Fragilita, storie, diritti  -  Redazione P&D  -  09/05/2022

Adozioni speciali. La storia di Luca Trapanese, papà di Alba

Single, cattolico, gay, oggi è papà di una bambina con sindrome di Down. Che ha adottato dopo l’abbandono da parte della madre. E poi ha scritto un libro per raccontare la sua versione dei fatti. E sfidare i pregiudizi. “Non giudico le coppie che l’hanno rifiutata, ma la ragione che sta dietro quei no: la paura della disabilità”

"Alba non è stata una seconda scelta. Se avessi potuto accedere al Registro delle adozioni, avrei comunque fatto domanda per un bambino con disabilità". Luca Trapanese, il 42enne single che nell’estate del 2017 ha preso in affido e poi adottato Alba, neonata con sindrome di Down non riconosciuta dalla madre alla nascita, non ha dubbi.

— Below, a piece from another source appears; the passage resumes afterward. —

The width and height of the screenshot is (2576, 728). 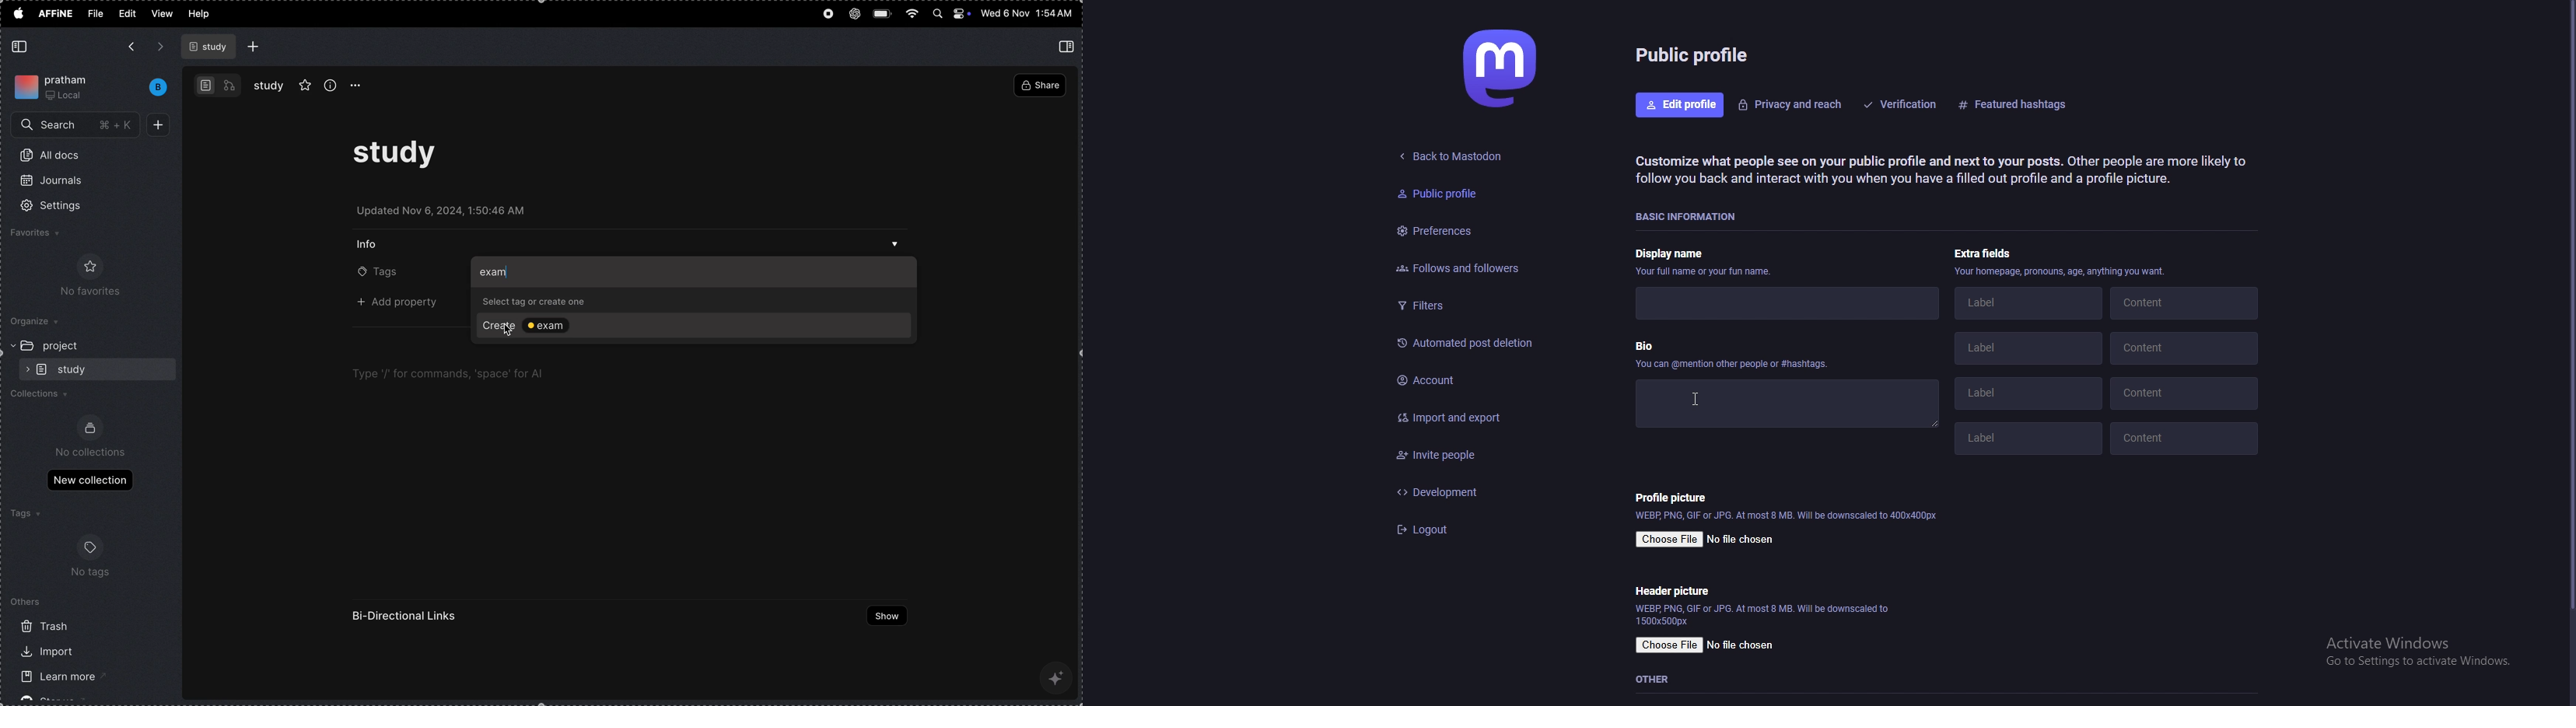 What do you see at coordinates (305, 84) in the screenshot?
I see `favourites` at bounding box center [305, 84].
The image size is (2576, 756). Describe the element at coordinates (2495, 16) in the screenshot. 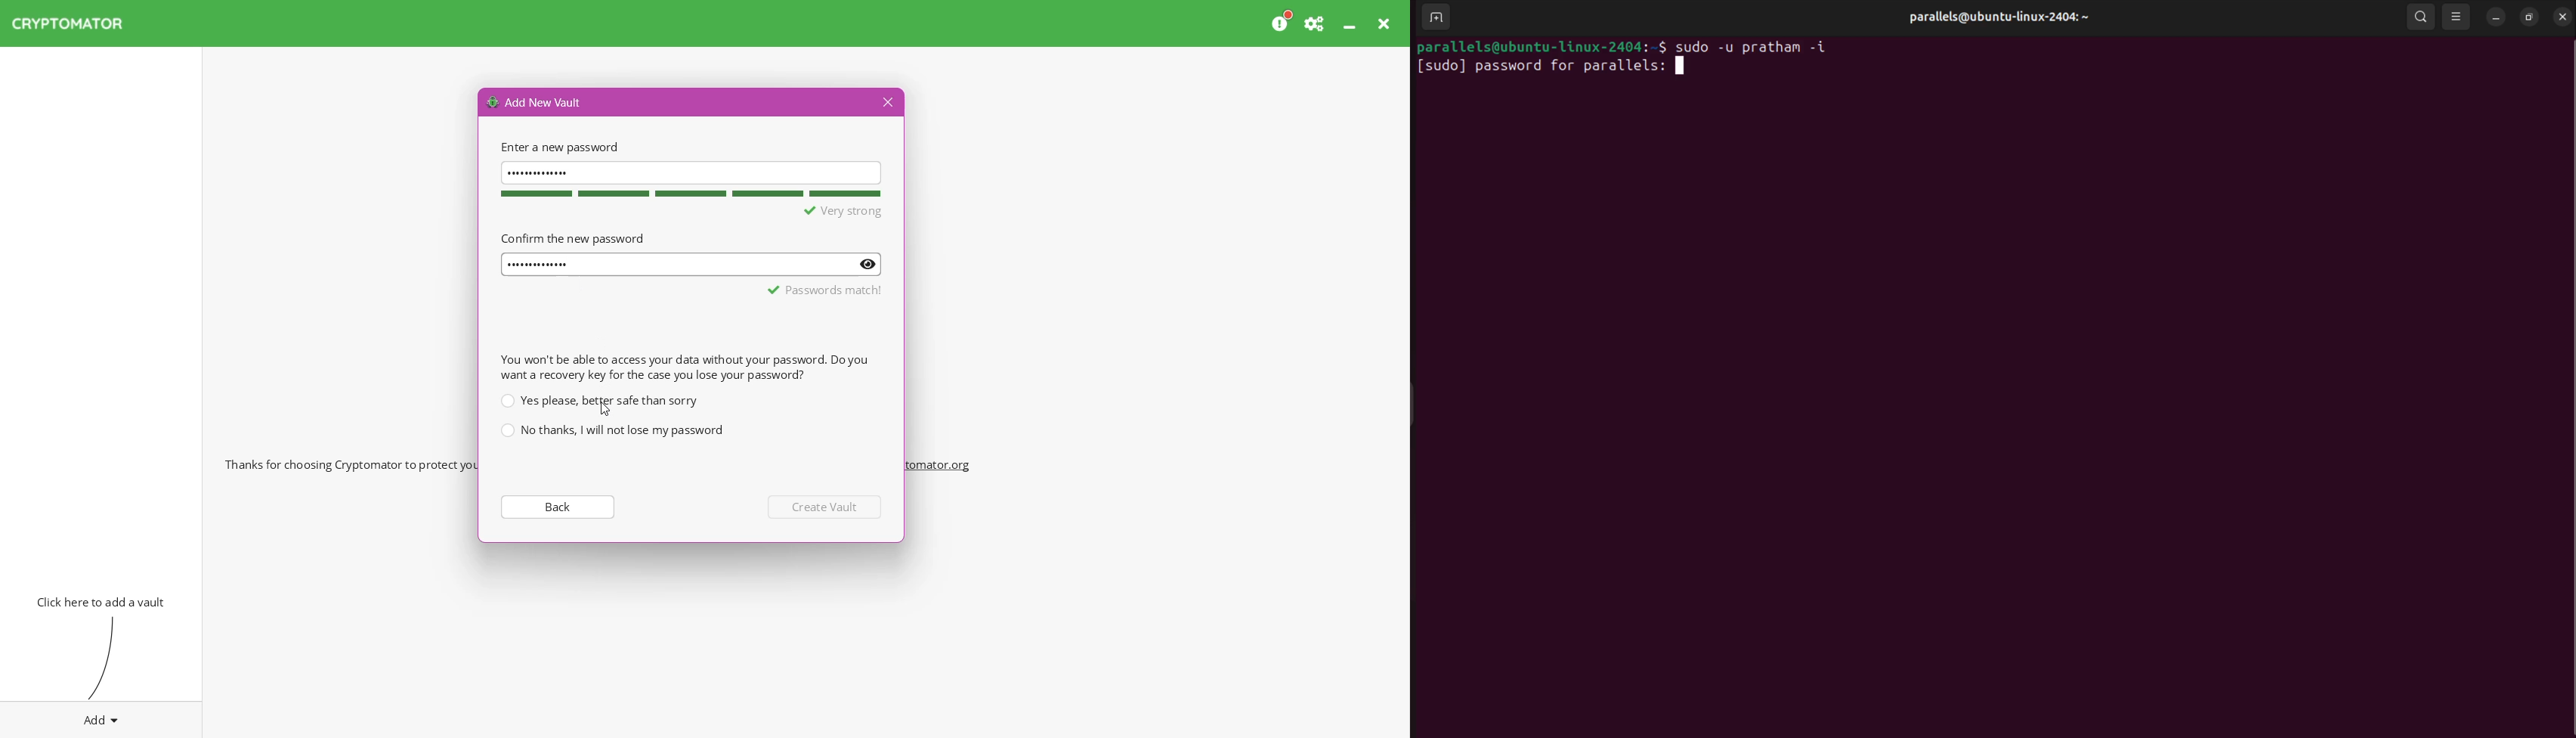

I see `minimize` at that location.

La legge italiana dà la possibilità ai single di adottare un bambino solo in alcuni casi particolari, quelli previsti dall’articolo 44 della legge 184 del 1983: uno di questi è la disabilità. Suona un po’ come una discriminazione, ma Trapanese non l’ha vissuta in questi termini. "La legge non è discriminatoria, è vecchia e fa riferimento a una famiglia che non esiste più", dice. "Io sono a favore dell’adozione da parte di uomini e donne singoli, al di là dell’orientamento sessuale, perché ci sono tante persone che, pur non avendo una relazione, possono essere ottimi genitori". Trapanese ha una lunga esperienza con la disabilità: nel 2007 ha fondato a Napoli l’associazione A ruota libera onlus per dare alle persone disabili la possibilità di socializzare, coltivare talenti, integrarsi, oltre a una comunità per ragazzi orfani e disabili, una scuola di recupero di antichi mestieri per giovani disagiati e una casa-famiglia per bambini con gravi patologie.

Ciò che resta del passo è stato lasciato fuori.